High-contrast fluorescence imaging in fixed and living cells using optimized optical switches.

Autor: Liangxing Wu, Yingrui Dai, Xiaoli Jiang, Chutima Petchprayoon, Jessie E Lee, Tao Jiang, Yuling Yan, Gerard Marriott
Jazyk: angličtina
Rok vydání: 2013
Předmět:
Zdroj: PLoS ONE, Vol 8, Iss 6, p e64738 (2013)
Druh dokumentu: article
ISSN: 1932-6203
DOI: 10.1371/journal.pone.0064738
Popis: We present the design, synthesis and characterization of new functionalized fluorescent optical switches for rapid, all-visible light-mediated manipulation of fluorescence signals from labelled structures within living cells, and as probes for high-contrast optical lock-in detection (OLID) imaging microscopy. A triazole-substituted BIPS (TzBIPS) is identified from a rational synthetic design strategy that undergoes robust, rapid and reversible, visible light-driven transitions between a colorless spiro- (SP) and a far-red absorbing merocyanine (MC) state within living cells. The excited MC-state of TzBIPS may also decay to the MC-ground state emitting near infra-red fluorescence, which is used as a sensitive and quantitative read-out of the state of the optical switch in living cells. The SP to MC transition for a membrane-targeted TzBIPS probe (C₁₂-TzBIPS) is triggered at 405 nm at an energy level compatible with studies in living cells, while the action spectrum of the reverse transition (MC to SP) has a maximum at 650 nm.

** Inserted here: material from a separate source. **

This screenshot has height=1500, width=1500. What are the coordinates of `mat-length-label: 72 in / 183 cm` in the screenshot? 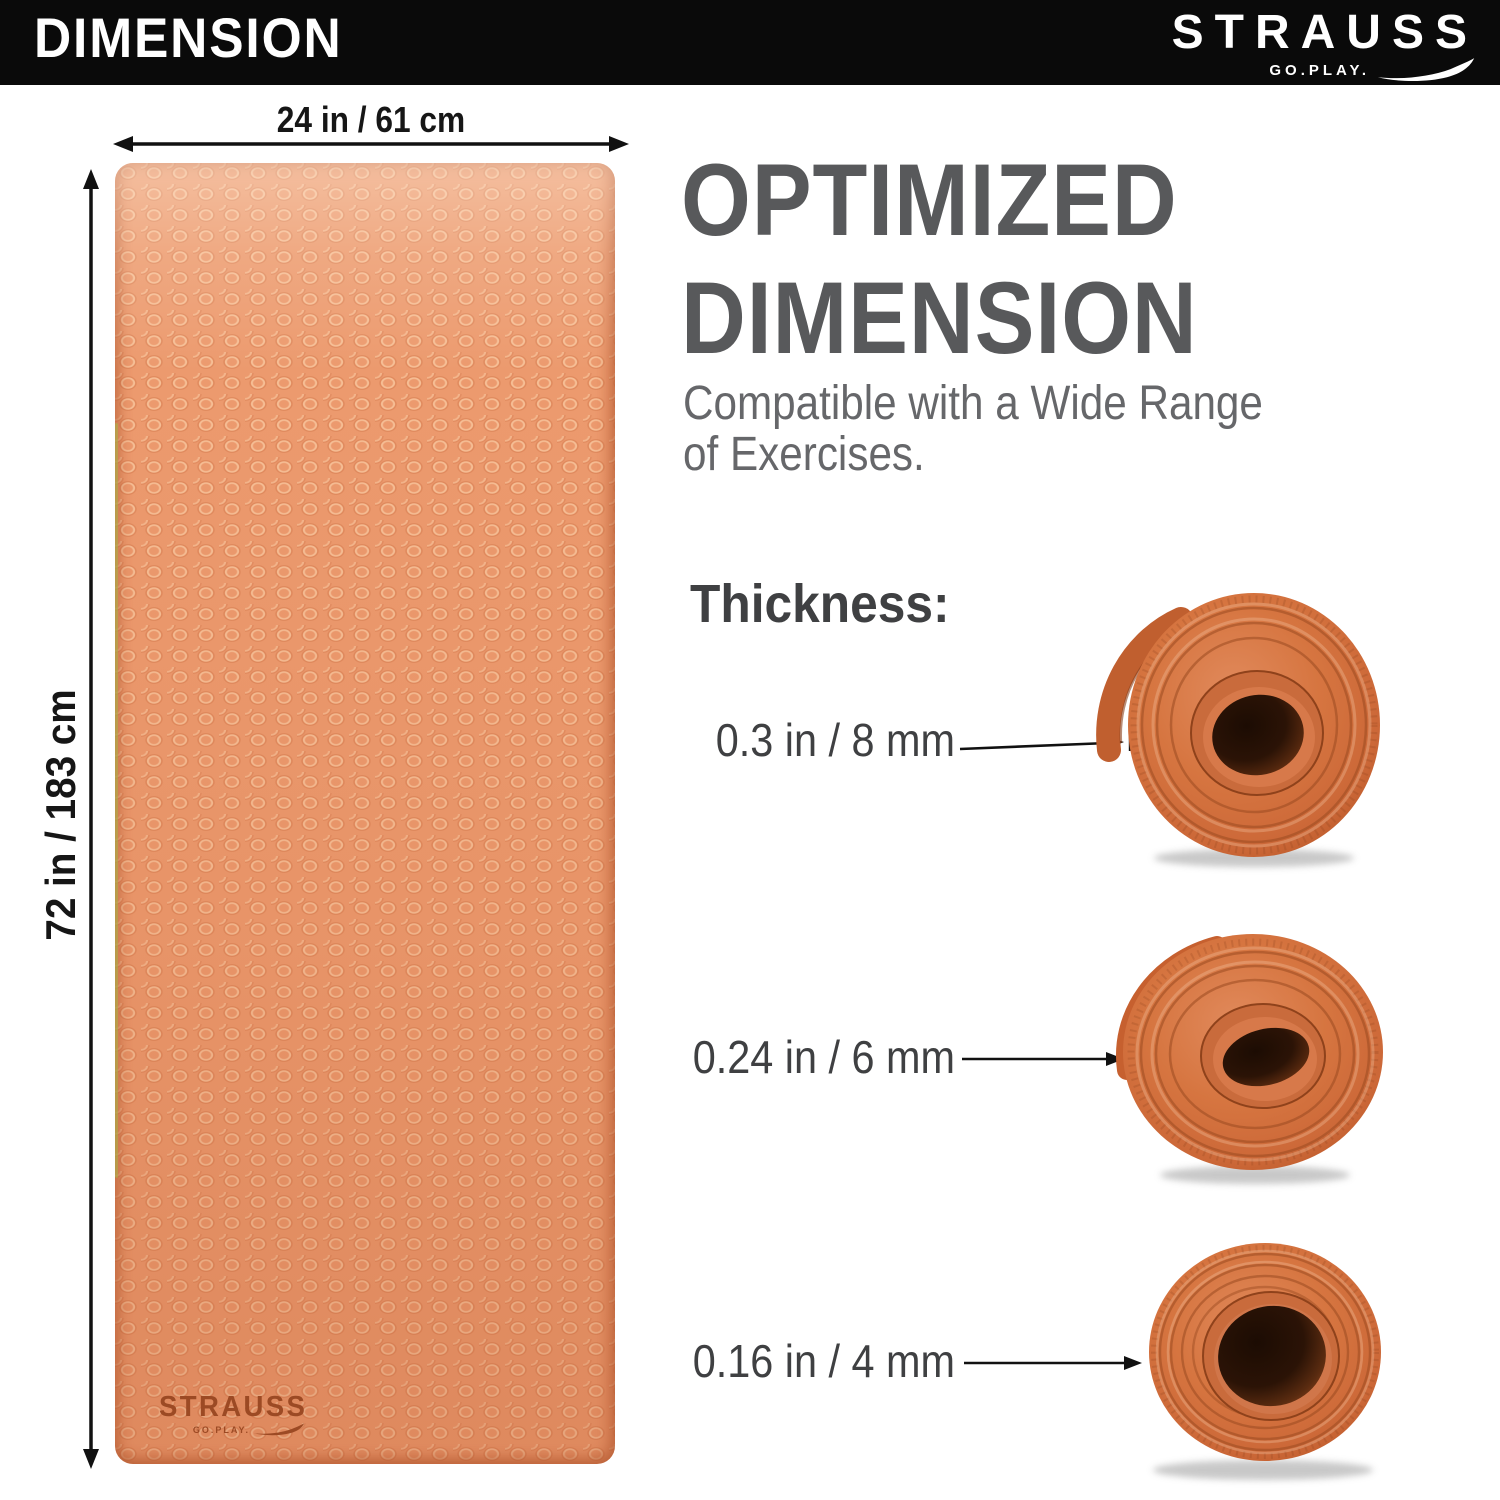 It's located at (60, 815). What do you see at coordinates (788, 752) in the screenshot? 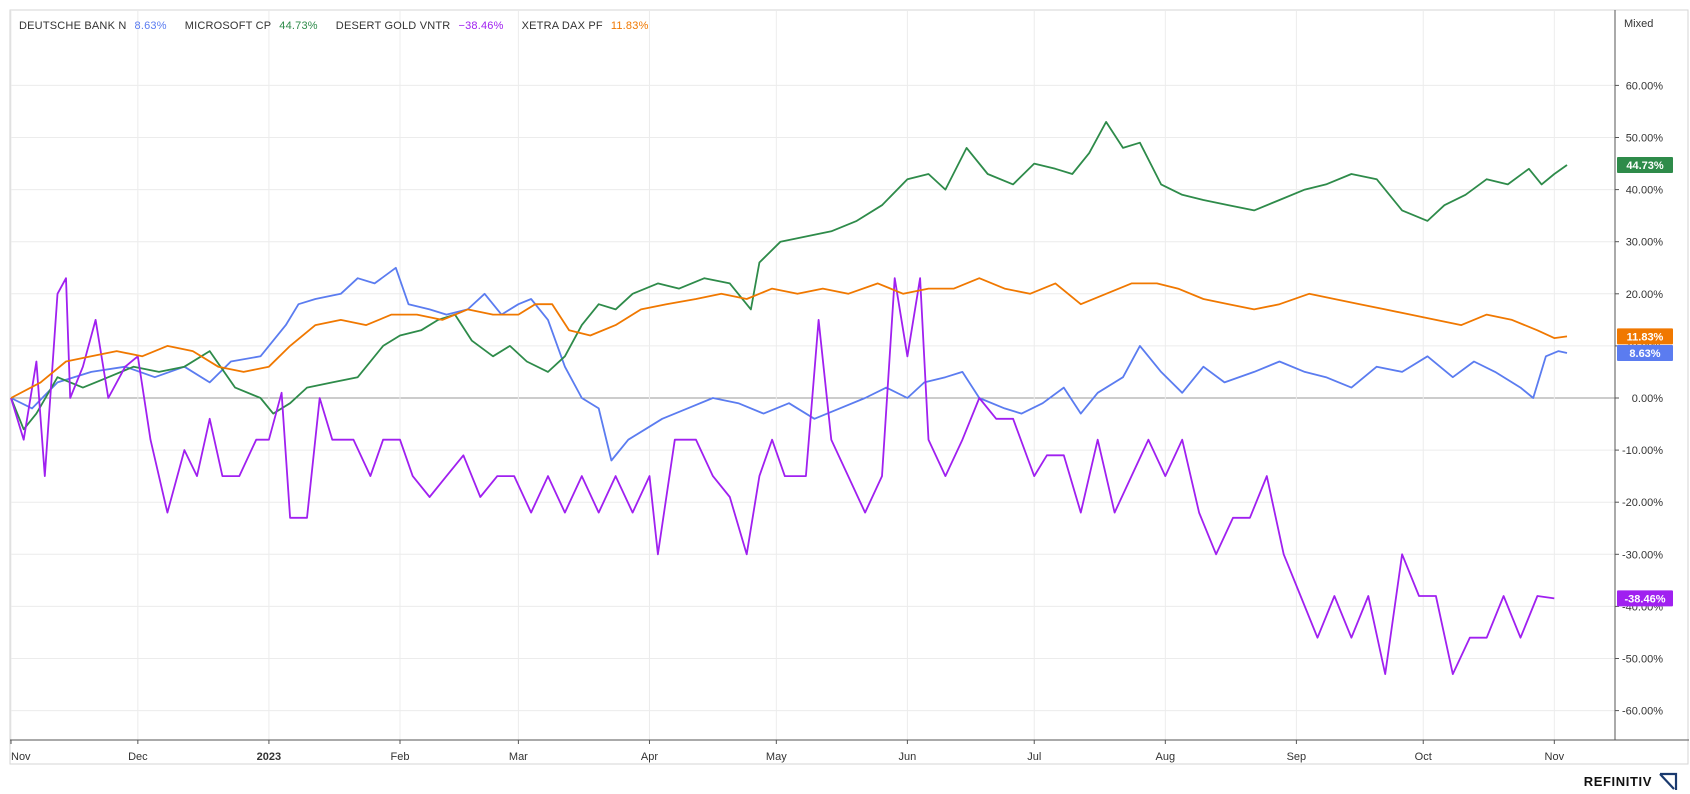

The SP to MC transition is complete within the 790 ns pixel dwell time of the confocal microscope, while a single cycle of optical switching between the SP and MC states in a region of interest is complete within 8 ms (125 Hz) within living cells, the fastest rate attained for any optical switch probe in a biological sample. This property can be exploited for real-time correction of background signals in living cells. A reactive form of TzBIPS is linked to secondary antibodies and used, in conjunction with an enhanced scope-based analysis of the modulated MC-fluorescence in immuno-stained cells, for high-contrast immunofluorescence microscopic analysis of the actin cytoskeleton.